Un encuentro con el artífice de la sexoficción (Primera entrega)
Hernán Hoyos escribió, desde fines de los cincuenta, más de cuarenta novelas. Hoy día las autoreedita y él mismo sale a dejar ejemplares en consignacion en distintas librerías y quioscos del centro de Cali (Colombia).
- Hernán Hoyos en la plaza San Francisco de Cali
Es una ametralladora de tus depresiones
Luis Aeropajita
Un remordimiento despierta a Hernán Hoyos en sus noches y, antes de volver a dormir, se traza el propósito de soñar un encuentro con su amigo, “El gordo” Lucio Ramos, uno de los protagonistas del libro Memorias fisiológicas: cierra los ojos y los dos hablan.
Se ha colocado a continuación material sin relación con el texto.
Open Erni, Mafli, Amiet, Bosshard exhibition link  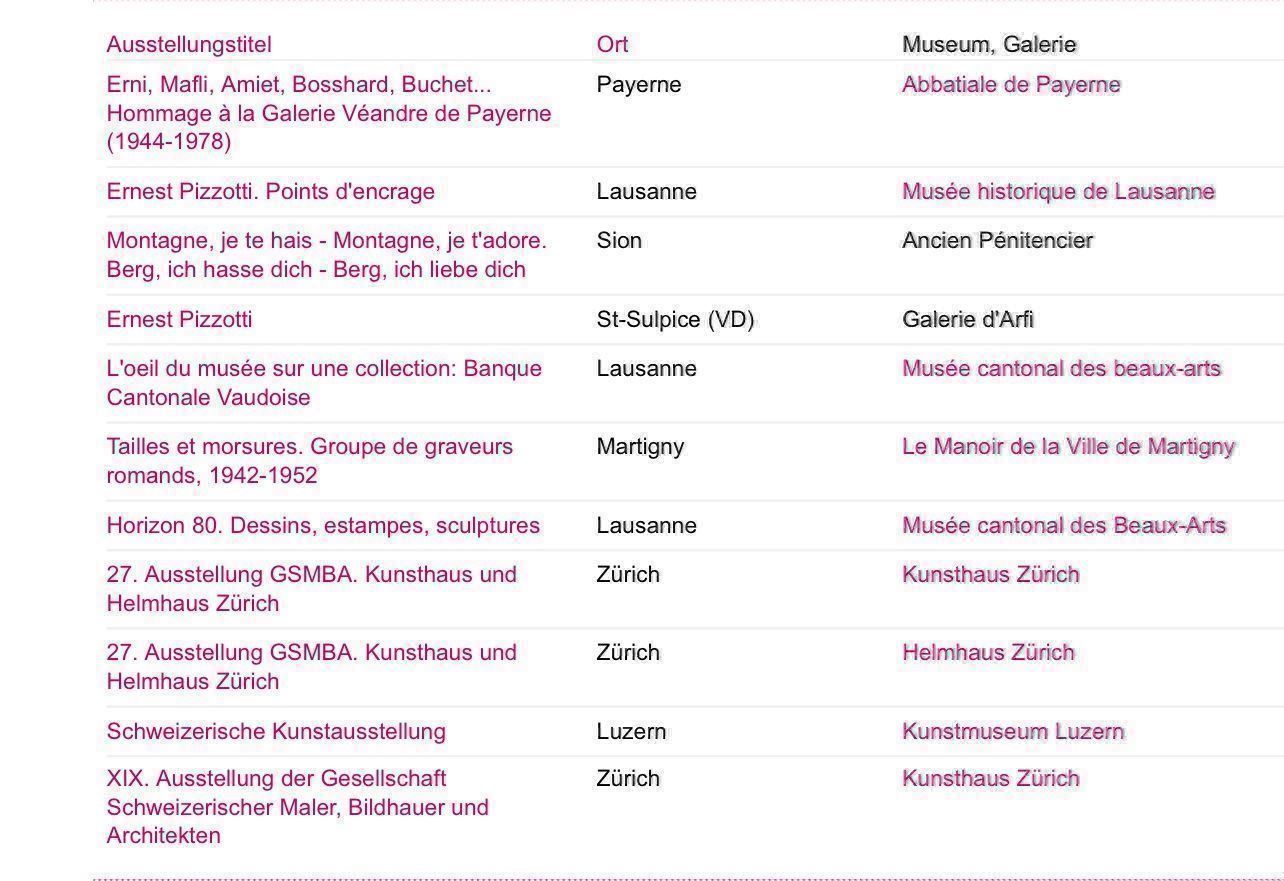point(329,113)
Ese episodio no es algo real; Hoyos descree de cualquier mundo que trascienda lo físico y de que haya alguna manera de conjurar los espíritus o llamarlos, es más, piensa que ni siquiera existen: morimos y volvemos a ser carne de la tierra.
Su remordimiento nació desde que se topó a Ramos en el puente España, en el centro de Cali; Hernán paseaba con sus hijos, aún niños por aquél entonces. Se cruzaron y Hoyos pasó de largo y sólo volteó la mirada cuando Ramos le dijo:
-Hernán, me has hecho mucho daño.
Hoyos creyó que se refería al vino que le había aconsejado comprar un par de meses antes, a sabiendas de que Luciano padecía de una úlcera gástrica. Tiempo después entendió que el daño aludido por “El gordo” era la ingratitud injustificada.
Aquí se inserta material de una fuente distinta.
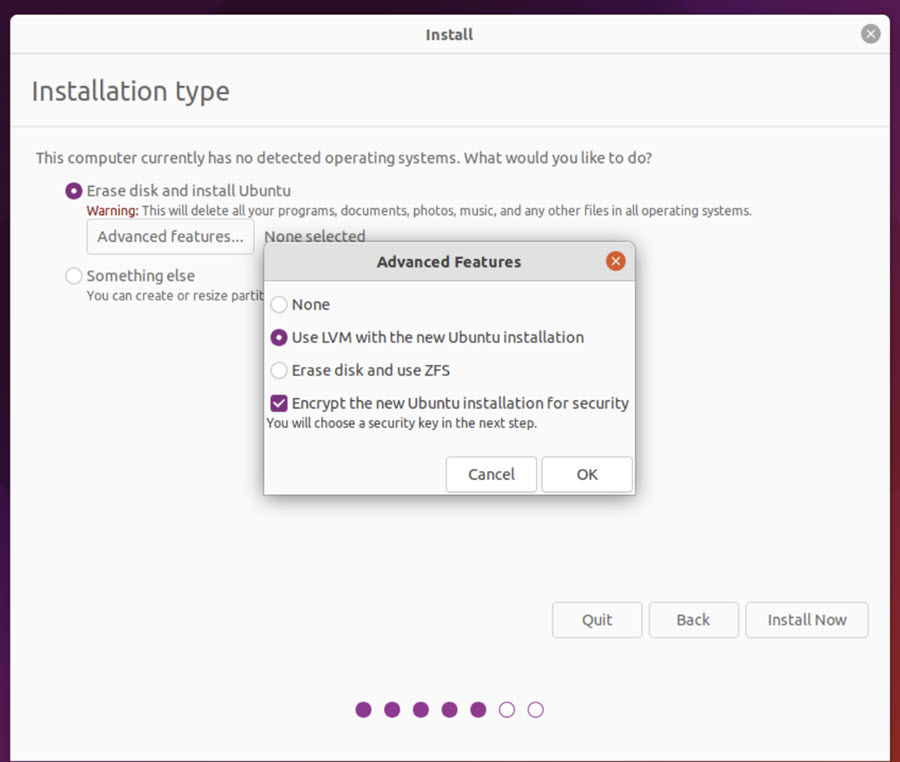The width and height of the screenshot is (900, 762).
Task: Click the first progress indicator dot
Action: [363, 709]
-En qué te he hecho daño, amigo mío- me exclama Hernán, tratando de revivir ese último encuentro en el puente España, buscando un instante de reinvindicación donde pueda encontrarse con ese gordo que falleció poco tiempo después.
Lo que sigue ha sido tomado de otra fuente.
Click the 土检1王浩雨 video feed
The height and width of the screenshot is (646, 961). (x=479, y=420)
Otro gran amigo muerto de Hernán fue Maxwell, su traductor al inglés. Hoyos se marchó con él a Wisconssin y allí pudo evidenciar la afición por la cerveza del norteamericano :
-Él vivía con su mujer. Fuimos a traducir mis libros y la revista Knight publicó tres cuentos míos. Él era un traductor impresionantemente riguroso. El editor de la revista mandó los tres cheques pero yo estaba muy aburrido en ese país y como aquí llevaba una vida de parranda y de risas, entonces me vine para acá. Maxwell se bebió en cerveza los 300 dólares. En esa época, un dólar servía para un almuerzo… yo fui a varios supermercados con Maxwell y un almuerzo decente valía un dólar. Entonces se bebió los 300 dólares pero me los fue pagando, eso sí. Y después era incapaz de trabajar; como traductor era un verraco pero era incapaz de trabajar entonces lo mantenía la mujer. Era un soñador, inventaba negocios que después no podía realizar pero para traducir era extraordinario.